I would not have been interested in making friends with him either—he was too tame and shy. But in any case the landlord took to coming into my room and calumniating the poor man while I listened patiently, knowing of no way to shut him up. Before the end of the year the landlord was much more disgusted with me than with any lodger he had ever had before or, probably, since. 

I think it was after Armistice Day, when I had finally become acquainted with some two hundred different people, that I drifted into the crowd that had been gravitating around the nether pole of Cambridge life. 

We were the ones who made all the noise when there was a “bump supper.” We lived in the Lion Inn.
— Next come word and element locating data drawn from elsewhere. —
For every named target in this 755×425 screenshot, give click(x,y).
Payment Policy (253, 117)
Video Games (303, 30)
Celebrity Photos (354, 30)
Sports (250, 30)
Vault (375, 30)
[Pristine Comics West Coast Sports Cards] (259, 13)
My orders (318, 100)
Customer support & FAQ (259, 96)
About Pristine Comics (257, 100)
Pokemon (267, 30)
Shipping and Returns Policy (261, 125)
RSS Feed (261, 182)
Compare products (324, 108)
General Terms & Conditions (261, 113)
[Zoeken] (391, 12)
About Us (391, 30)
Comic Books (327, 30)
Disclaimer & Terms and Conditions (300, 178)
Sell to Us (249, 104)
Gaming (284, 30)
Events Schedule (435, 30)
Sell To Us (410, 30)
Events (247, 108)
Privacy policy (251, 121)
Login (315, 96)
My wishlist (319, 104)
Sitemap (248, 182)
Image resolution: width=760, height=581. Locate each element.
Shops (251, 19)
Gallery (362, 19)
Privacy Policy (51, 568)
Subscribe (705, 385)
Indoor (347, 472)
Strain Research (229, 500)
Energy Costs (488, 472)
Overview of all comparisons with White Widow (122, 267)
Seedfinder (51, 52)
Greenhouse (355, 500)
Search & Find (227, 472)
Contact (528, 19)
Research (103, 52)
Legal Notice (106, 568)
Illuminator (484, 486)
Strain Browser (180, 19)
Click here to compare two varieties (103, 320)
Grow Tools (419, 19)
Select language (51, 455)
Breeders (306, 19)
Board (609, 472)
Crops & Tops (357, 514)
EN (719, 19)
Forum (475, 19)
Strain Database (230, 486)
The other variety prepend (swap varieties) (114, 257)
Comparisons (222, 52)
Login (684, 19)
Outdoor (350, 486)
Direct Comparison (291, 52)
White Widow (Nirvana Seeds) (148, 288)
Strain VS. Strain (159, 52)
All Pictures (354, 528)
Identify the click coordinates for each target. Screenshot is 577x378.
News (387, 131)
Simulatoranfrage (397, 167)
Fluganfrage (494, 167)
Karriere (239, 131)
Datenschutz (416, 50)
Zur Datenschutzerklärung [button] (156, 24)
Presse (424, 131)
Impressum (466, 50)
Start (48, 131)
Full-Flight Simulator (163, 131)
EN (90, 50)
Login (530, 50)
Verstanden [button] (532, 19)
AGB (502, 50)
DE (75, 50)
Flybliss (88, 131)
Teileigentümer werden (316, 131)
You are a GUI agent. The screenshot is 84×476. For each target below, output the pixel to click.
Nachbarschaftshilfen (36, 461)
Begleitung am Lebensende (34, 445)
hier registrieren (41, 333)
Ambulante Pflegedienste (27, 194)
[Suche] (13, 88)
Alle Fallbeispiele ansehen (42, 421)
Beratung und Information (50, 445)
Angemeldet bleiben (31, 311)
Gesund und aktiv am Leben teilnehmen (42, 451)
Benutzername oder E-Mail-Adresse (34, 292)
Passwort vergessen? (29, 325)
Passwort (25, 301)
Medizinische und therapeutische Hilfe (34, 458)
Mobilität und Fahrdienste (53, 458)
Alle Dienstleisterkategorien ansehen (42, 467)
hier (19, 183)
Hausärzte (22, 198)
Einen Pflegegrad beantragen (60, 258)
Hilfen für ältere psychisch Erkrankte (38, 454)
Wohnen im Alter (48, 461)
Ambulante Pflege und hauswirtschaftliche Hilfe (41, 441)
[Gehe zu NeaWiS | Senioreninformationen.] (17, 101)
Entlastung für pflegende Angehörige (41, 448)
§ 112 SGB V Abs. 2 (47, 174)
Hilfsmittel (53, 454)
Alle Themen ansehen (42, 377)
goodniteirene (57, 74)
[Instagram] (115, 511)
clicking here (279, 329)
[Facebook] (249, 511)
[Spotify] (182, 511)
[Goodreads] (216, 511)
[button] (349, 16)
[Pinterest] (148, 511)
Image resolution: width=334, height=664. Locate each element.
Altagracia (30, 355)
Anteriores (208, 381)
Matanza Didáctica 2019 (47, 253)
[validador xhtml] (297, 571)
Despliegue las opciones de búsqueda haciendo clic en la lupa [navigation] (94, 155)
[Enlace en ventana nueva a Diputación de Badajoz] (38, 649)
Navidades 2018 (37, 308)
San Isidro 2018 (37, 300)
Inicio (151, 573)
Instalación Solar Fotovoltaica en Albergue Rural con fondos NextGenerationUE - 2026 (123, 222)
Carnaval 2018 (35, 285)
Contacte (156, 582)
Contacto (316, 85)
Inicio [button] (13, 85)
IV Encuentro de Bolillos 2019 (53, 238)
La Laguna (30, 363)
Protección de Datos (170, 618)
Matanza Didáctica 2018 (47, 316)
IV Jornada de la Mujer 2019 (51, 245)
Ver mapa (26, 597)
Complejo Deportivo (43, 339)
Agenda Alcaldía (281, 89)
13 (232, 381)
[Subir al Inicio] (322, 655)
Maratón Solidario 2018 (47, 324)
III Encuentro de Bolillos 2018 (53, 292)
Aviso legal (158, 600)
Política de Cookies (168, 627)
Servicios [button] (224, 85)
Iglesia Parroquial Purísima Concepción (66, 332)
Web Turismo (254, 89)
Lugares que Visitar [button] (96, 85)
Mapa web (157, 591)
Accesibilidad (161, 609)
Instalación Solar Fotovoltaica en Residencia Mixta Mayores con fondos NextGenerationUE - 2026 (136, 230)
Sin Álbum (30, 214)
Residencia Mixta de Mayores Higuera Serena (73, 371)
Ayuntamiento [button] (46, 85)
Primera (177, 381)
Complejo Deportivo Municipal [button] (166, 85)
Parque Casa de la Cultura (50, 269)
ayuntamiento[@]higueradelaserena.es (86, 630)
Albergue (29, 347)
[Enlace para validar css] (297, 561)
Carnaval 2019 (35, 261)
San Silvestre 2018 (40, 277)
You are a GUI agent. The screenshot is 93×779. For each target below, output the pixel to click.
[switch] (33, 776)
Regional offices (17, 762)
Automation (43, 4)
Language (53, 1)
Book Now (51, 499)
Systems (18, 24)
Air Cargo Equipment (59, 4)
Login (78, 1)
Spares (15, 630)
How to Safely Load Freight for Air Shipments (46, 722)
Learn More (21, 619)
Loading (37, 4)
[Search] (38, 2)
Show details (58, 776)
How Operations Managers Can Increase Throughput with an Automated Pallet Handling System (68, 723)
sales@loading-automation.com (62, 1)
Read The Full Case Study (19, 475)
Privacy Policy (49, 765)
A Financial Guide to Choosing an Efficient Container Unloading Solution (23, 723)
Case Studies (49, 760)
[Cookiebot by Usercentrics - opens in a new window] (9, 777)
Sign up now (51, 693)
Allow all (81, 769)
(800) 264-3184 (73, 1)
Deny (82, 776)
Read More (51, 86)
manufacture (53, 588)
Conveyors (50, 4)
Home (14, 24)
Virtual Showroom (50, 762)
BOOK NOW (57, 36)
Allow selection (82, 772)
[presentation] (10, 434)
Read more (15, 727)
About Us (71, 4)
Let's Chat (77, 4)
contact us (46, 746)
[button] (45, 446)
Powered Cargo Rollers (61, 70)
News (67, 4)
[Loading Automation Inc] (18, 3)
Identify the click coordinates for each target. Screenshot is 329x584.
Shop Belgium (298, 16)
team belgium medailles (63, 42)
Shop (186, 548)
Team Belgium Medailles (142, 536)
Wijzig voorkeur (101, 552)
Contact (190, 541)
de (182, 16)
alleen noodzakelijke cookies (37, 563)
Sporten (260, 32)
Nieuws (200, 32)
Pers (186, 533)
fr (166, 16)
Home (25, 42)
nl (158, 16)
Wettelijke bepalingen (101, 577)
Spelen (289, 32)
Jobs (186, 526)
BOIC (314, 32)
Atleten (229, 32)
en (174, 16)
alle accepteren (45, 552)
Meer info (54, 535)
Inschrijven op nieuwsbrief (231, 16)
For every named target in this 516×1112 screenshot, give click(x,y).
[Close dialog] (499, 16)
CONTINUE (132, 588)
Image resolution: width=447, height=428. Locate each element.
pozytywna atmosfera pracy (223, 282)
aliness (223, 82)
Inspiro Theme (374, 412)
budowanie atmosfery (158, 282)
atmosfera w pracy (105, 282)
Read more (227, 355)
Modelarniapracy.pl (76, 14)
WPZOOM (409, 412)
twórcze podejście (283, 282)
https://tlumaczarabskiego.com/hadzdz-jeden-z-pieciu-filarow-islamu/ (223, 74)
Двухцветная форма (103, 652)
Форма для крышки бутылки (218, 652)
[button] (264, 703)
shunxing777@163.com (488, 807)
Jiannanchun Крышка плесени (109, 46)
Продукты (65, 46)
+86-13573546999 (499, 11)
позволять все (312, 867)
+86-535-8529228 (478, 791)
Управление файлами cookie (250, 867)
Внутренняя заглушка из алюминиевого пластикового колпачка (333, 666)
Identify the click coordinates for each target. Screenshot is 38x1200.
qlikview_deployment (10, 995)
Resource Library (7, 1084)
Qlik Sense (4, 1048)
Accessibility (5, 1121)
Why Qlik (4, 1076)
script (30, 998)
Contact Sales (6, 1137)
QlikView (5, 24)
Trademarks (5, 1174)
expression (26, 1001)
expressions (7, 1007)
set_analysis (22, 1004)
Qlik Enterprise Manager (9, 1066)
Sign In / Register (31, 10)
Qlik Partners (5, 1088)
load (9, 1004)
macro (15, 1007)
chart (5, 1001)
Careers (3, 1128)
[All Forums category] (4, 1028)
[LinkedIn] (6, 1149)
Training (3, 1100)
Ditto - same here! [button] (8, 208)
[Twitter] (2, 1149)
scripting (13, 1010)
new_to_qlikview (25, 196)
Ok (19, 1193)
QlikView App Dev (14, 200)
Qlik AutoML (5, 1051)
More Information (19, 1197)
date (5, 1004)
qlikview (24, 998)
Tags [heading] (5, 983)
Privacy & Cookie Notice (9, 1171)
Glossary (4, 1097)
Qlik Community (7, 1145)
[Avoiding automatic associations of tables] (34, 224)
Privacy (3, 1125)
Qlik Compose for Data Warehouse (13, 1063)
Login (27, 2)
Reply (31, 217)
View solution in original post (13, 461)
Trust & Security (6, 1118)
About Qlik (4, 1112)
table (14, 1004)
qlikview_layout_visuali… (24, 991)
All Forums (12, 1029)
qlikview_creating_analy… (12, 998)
We fought our way in and out of the “Red Cow.”

I've been teaching rooms full of college Mertons for over 25 years.  What Merton describes here isn't unique.  In fact, I would say it's pretty typical for 18- and 19- and 20-somethings.  They don't know who they are, what they are, sometimes where they are.  They are told on a daily basis that they're adults and need to behave as such.  Yet, their prefrontal cortexes are still in that weird state of adolescent playdough, being shaped and reshaped, over and over, by their experiences.  In the morning they wake up as bowls and then--WHAMMO!--they're flattened into plates by afternoon.

Of course, that happens to adults, as well.  You wake up, get dressed, go to the office where you've worked for the last 20 years, and--WHAMMO!--your entire department is being outsourced.  Or, you wake up happily married, go to work, and when you get back home--WHAMMO!--your spouse is gone.  There are no guarantees for stability or happiness in life.  Benjamin Franklin's little nugget of wisdom still applies:  ". . . in this world nothing can be said to be certain, except death and taxes."  One of my many therapists with whom I've worked once told me, "Change is inevitable."  She was right.

I'm sure everyone reading this post will agree that 2020 has been a WHAMMO! year.  So much that I took for granted has vanished.  Going to a movie theater.  Walking into a classroom.  Eating out at a restaurant.  The simplest acts of living in 2019 have been transformed into occasions of possible deadly exposure in 2020.  Two words that will probably be used, over and over, in history books about this time are "isolation" and "distance."  People have been forced to become islands by the pandemic.

I have never been a fan of WHAMMO!  In fact, I would say that I've spent a good portion of my life running from WHAMMO!  I'm a creature of habit.  I've said so many times in this blog.  As a writer, this character trait helps me.  Having a writing routine makes it easier for me to slip deeper and quicker into the place where poetry lives.

Some people might accuse me of wanting a boring life.  That's not true.  I want a life where the people I cherish most are happy and healthy and safe.  I want a life where love and trust aren't distant stars, but twin suns in my orbit.  I want my daughter to realize that she astounds me constantly with her boundless compassion.  I want my son to understand that this world is a better place because he's in it.  I want my wife to know that I've given her my best self, every day, since we've been together.  No WHAMMO! can take any of those things away.

So, yes, Mr. Franklin, death and taxes are certainties.  But I also know I can count on my daughter to hug me every night before she goes to bed.  That my son can't fall asleep until I sit on the edge of his mattress and pray with him.  And that, in the dark tonight, before I close my eyes, I will look at my wife's sleeping face and remember the first time I kissed her.

For all those certain miracles, Saint Marty gives thanks.